» Exercise
Would you retype all of these records exactly?
START Data supplied
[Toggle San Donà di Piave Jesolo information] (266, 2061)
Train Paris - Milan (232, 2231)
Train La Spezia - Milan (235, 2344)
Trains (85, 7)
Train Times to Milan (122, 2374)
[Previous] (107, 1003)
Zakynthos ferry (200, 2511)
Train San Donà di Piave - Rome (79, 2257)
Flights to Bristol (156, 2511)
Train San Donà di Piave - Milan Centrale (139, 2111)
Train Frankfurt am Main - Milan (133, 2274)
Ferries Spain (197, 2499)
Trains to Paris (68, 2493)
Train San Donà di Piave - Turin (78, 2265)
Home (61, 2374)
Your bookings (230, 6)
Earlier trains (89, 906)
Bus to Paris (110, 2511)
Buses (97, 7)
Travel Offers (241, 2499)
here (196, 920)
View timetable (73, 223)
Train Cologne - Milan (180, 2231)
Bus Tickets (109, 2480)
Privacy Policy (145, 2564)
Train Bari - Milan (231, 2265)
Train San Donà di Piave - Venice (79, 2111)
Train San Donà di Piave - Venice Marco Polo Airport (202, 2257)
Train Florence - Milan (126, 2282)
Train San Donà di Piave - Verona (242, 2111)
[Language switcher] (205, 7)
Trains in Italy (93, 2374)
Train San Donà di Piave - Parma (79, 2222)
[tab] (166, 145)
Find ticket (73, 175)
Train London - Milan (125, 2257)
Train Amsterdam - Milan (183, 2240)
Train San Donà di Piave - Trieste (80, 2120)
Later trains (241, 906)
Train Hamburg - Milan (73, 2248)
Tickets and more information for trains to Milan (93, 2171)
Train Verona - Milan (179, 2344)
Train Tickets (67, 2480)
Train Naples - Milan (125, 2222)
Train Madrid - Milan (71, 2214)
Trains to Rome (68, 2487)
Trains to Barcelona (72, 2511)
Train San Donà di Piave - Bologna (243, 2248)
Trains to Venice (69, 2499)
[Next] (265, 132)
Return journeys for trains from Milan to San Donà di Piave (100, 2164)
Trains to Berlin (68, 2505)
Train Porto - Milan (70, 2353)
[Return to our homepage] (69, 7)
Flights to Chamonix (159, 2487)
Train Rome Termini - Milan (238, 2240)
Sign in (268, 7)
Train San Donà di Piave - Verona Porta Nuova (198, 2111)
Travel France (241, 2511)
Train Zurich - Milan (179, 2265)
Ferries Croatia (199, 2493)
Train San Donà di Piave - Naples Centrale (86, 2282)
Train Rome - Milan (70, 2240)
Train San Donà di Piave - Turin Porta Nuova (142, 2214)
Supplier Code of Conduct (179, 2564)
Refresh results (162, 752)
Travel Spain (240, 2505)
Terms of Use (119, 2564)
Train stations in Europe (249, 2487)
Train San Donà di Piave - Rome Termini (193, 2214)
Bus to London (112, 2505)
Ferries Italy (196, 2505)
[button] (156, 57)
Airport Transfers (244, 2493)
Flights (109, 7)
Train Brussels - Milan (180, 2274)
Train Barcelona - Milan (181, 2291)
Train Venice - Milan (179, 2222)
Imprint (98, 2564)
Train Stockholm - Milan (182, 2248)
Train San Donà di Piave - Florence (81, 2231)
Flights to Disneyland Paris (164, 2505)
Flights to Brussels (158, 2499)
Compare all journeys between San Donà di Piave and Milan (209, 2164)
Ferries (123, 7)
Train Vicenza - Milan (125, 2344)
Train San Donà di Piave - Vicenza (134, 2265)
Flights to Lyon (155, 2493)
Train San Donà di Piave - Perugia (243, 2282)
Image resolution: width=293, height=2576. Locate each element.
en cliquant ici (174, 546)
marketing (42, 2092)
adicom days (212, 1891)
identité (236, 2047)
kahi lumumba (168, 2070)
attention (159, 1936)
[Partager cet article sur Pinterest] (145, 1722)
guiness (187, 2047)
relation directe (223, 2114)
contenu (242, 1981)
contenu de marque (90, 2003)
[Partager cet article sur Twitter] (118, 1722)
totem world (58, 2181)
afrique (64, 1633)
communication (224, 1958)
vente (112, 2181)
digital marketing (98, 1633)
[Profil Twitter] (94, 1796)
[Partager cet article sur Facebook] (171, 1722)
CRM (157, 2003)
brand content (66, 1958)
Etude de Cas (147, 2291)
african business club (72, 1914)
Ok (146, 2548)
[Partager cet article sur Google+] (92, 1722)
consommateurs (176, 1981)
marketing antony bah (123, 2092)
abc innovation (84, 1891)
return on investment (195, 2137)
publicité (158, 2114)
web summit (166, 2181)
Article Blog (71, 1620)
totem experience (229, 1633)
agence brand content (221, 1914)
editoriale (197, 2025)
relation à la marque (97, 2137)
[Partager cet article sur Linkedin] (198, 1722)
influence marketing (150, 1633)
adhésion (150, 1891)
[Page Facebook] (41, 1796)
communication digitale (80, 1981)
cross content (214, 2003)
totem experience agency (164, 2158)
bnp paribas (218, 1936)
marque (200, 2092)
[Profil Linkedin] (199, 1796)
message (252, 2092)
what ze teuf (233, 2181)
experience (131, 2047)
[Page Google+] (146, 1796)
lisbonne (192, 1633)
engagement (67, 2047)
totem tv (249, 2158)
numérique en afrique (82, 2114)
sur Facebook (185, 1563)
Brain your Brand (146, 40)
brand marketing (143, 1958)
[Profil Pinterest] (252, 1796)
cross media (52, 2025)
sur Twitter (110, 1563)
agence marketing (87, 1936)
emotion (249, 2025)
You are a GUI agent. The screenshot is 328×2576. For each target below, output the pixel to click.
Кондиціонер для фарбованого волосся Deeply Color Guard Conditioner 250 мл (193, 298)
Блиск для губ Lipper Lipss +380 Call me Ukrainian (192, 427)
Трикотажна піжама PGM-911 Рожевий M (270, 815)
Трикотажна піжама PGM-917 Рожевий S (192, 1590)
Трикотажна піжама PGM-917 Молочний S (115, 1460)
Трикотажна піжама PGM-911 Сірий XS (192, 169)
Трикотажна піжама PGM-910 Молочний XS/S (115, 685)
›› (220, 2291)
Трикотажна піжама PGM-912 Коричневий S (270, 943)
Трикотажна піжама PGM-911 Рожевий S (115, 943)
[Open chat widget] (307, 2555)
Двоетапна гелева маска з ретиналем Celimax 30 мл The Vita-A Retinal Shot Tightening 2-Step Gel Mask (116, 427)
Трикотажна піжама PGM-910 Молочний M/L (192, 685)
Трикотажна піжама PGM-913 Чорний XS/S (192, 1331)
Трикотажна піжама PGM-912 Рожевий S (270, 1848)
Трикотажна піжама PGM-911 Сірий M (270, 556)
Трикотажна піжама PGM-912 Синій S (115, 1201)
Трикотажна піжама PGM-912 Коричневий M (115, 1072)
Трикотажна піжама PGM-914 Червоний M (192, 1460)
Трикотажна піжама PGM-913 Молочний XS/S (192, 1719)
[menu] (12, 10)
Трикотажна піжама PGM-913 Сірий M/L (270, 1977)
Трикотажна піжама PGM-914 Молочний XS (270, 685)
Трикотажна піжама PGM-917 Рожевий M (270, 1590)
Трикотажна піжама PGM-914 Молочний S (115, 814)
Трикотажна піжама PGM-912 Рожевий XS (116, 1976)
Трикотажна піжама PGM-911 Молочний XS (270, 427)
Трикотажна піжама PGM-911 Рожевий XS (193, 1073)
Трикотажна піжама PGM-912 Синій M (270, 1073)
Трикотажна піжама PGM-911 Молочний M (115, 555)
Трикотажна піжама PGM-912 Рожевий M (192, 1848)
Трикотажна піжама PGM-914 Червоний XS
END Data supplied
» Solution to this problem
[Toggle San Donà di Piave Jesolo information] (266, 2061)
Train Paris - Milan (232, 2231)
Train La Spezia - Milan (235, 2344)
Trains (85, 7)
Train Times to Milan (122, 2374)
[Previous] (107, 1003)
Zakynthos ferry (200, 2511)
Train San Donà di Piave - Rome (79, 2257)
Flights to Bristol (156, 2511)
Train San Donà di Piave - Milan Centrale (139, 2111)
Train Frankfurt am Main - Milan (133, 2274)
Ferries Spain (197, 2499)
Trains to Paris (68, 2493)
Train San Donà di Piave - Turin (78, 2265)
Home (61, 2374)
Your bookings (230, 6)
Earlier trains (89, 906)
Bus to Paris (110, 2511)
Buses (97, 7)
Travel Offers (241, 2499)
here (196, 920)
View timetable (73, 223)
Train Cologne - Milan (180, 2231)
Bus Tickets (109, 2480)
Privacy Policy (145, 2564)
Train Bari - Milan (231, 2265)
Train San Donà di Piave - Venice (79, 2111)
Train San Donà di Piave - Venice Marco Polo Airport (202, 2257)
Train Florence - Milan (126, 2282)
Train San Donà di Piave - Verona (242, 2111)
[Language switcher] (205, 7)
Trains in Italy (93, 2374)
Train San Donà di Piave - Parma (79, 2222)
[tab] (166, 145)
Find ticket (73, 175)
Train London - Milan (125, 2257)
Train Amsterdam - Milan (183, 2240)
Train San Donà di Piave - Trieste (80, 2120)
Later trains (241, 906)
Train Hamburg - Milan (73, 2248)
Tickets and more information for trains to Milan (93, 2171)
Train Verona - Milan (179, 2344)
Train Tickets (67, 2480)
Train Naples - Milan (125, 2222)
Train Madrid - Milan (71, 2214)
Trains to Rome (68, 2487)
Trains to Barcelona (72, 2511)
Train San Donà di Piave - Bologna (243, 2248)
Trains to Venice (69, 2499)
[Next] (265, 132)
Return journeys for trains from Milan to San Donà di Piave (100, 2164)
Trains to Berlin (68, 2505)
Train Porto - Milan (70, 2353)
[Return to our homepage] (69, 7)
Flights to Chamonix (159, 2487)
Train Rome Termini - Milan (238, 2240)
Sign in (268, 7)
Train San Donà di Piave - Verona Porta Nuova (198, 2111)
Travel France (241, 2511)
Train Zurich - Milan (179, 2265)
Ferries Croatia (199, 2493)
Train San Donà di Piave - Naples Centrale (86, 2282)
Train Rome - Milan (70, 2240)
Train San Donà di Piave - Turin Porta Nuova (142, 2214)
Supplier Code of Conduct (179, 2564)
Refresh results (162, 752)
Travel Spain (240, 2505)
Terms of Use (119, 2564)
Train stations in Europe (249, 2487)
Train San Donà di Piave - Rome Termini (193, 2214)
Bus to London (112, 2505)
Ferries Italy (196, 2505)
[button] (156, 57)
Airport Transfers (244, 2493)
Flights (109, 7)
Train Brussels - Milan (180, 2274)
Train Barcelona - Milan (181, 2291)
Train Venice - Milan (179, 2222)
Imprint (98, 2564)
Train Stockholm - Milan (182, 2248)
Train San Donà di Piave - Florence (81, 2231)
Flights to Disneyland Paris (164, 2505)
Flights to Brussels (158, 2499)
Compare all journeys between San Donà di Piave and Milan (209, 2164)
Ferries (123, 7)
Train Vicenza - Milan (125, 2344)
Train San Donà di Piave - Vicenza (134, 2265)
Flights to Lyon (155, 2493)
Train San Donà di Piave - Perugia (243, 2282)
Image resolution: width=293, height=2576. Locate each element.
en cliquant ici (174, 546)
marketing (42, 2092)
adicom days (212, 1891)
identité (236, 2047)
kahi lumumba (168, 2070)
attention (159, 1936)
[Partager cet article sur Pinterest] (145, 1722)
guiness (187, 2047)
relation directe (223, 2114)
contenu (242, 1981)
contenu de marque (90, 2003)
[Partager cet article sur Twitter] (118, 1722)
totem world (58, 2181)
afrique (64, 1633)
communication (224, 1958)
vente (112, 2181)
digital marketing (98, 1633)
[Profil Twitter] (94, 1796)
[Partager cet article sur Facebook] (171, 1722)
CRM (157, 2003)
brand content (66, 1958)
Etude de Cas (147, 2291)
african business club (72, 1914)
Ok (146, 2548)
[Partager cet article sur Google+] (92, 1722)
consommateurs (176, 1981)
marketing antony bah (123, 2092)
abc innovation (84, 1891)
return on investment (195, 2137)
publicité (158, 2114)
web summit (166, 2181)
Article Blog (71, 1620)
totem experience (229, 1633)
agence brand content (221, 1914)
editoriale (197, 2025)
relation à la marque (97, 2137)
[Partager cet article sur Linkedin] (198, 1722)
influence marketing (150, 1633)
adhésion (150, 1891)
[Page Facebook] (41, 1796)
communication digitale (80, 1981)
cross content (214, 2003)
totem experience agency (164, 2158)
bnp paribas (218, 1936)
marque (200, 2092)
[Profil Linkedin] (199, 1796)
message (252, 2092)
what ze teuf (233, 2181)
experience (131, 2047)
[Page Google+] (146, 1796)
lisbonne (192, 1633)
engagement (67, 2047)
totem tv (249, 2158)
numérique en afrique (82, 2114)
sur Facebook (185, 1563)
Brain your Brand (146, 40)
brand marketing (143, 1958)
[Profil Pinterest] (252, 1796)
cross media (52, 2025)
sur Twitter (110, 1563)
agence marketing (87, 1936)
emotion (249, 2025)
You are a GUI agent. The screenshot is 328×2576. For each target below, output the pixel to click.
Кондиціонер для фарбованого волосся Deeply Color Guard Conditioner 250 мл (193, 298)
Блиск для губ Lipper Lipss +380 Call me Ukrainian (192, 427)
Трикотажна піжама PGM-911 Рожевий M (270, 815)
Трикотажна піжама PGM-917 Рожевий S (192, 1590)
Трикотажна піжама PGM-917 Молочний S (115, 1460)
Трикотажна піжама PGM-911 Сірий XS (192, 169)
Трикотажна піжама PGM-910 Молочний XS/S (115, 685)
›› (220, 2291)
Трикотажна піжама PGM-912 Коричневий S (270, 943)
Трикотажна піжама PGM-911 Рожевий S (115, 943)
[Open chat widget] (307, 2555)
Двоетапна гелева маска з ретиналем Celimax 30 мл The Vita-A Retinal Shot Tightening 2-Step Gel Mask (116, 427)
Трикотажна піжама PGM-910 Молочний M/L (192, 685)
Трикотажна піжама PGM-913 Чорний XS/S (192, 1331)
Трикотажна піжама PGM-912 Рожевий S (270, 1848)
Трикотажна піжама PGM-911 Сірий M (270, 556)
Трикотажна піжама PGM-912 Синій S (115, 1201)
Трикотажна піжама PGM-912 Коричневий M (115, 1072)
Трикотажна піжама PGM-914 Червоний M (192, 1460)
Трикотажна піжама PGM-913 Молочний XS/S (192, 1719)
[menu] (12, 10)
Трикотажна піжама PGM-913 Сірий M/L (270, 1977)
Трикотажна піжама PGM-914 Молочний XS (270, 685)
Трикотажна піжама PGM-917 Рожевий M (270, 1590)
Трикотажна піжама PGM-914 Молочний S (115, 814)
Трикотажна піжама PGM-912 Рожевий XS (116, 1976)
Трикотажна піжама PGM-911 Молочний XS (270, 427)
Трикотажна піжама PGM-911 Рожевий XS (193, 1073)
Трикотажна піжама PGM-912 Синій M (270, 1073)
Трикотажна піжама PGM-911 Молочний M (115, 555)
Трикотажна піжама PGM-912 Рожевий M (192, 1848)
Трикотажна піжама PGM-914 Червоний XS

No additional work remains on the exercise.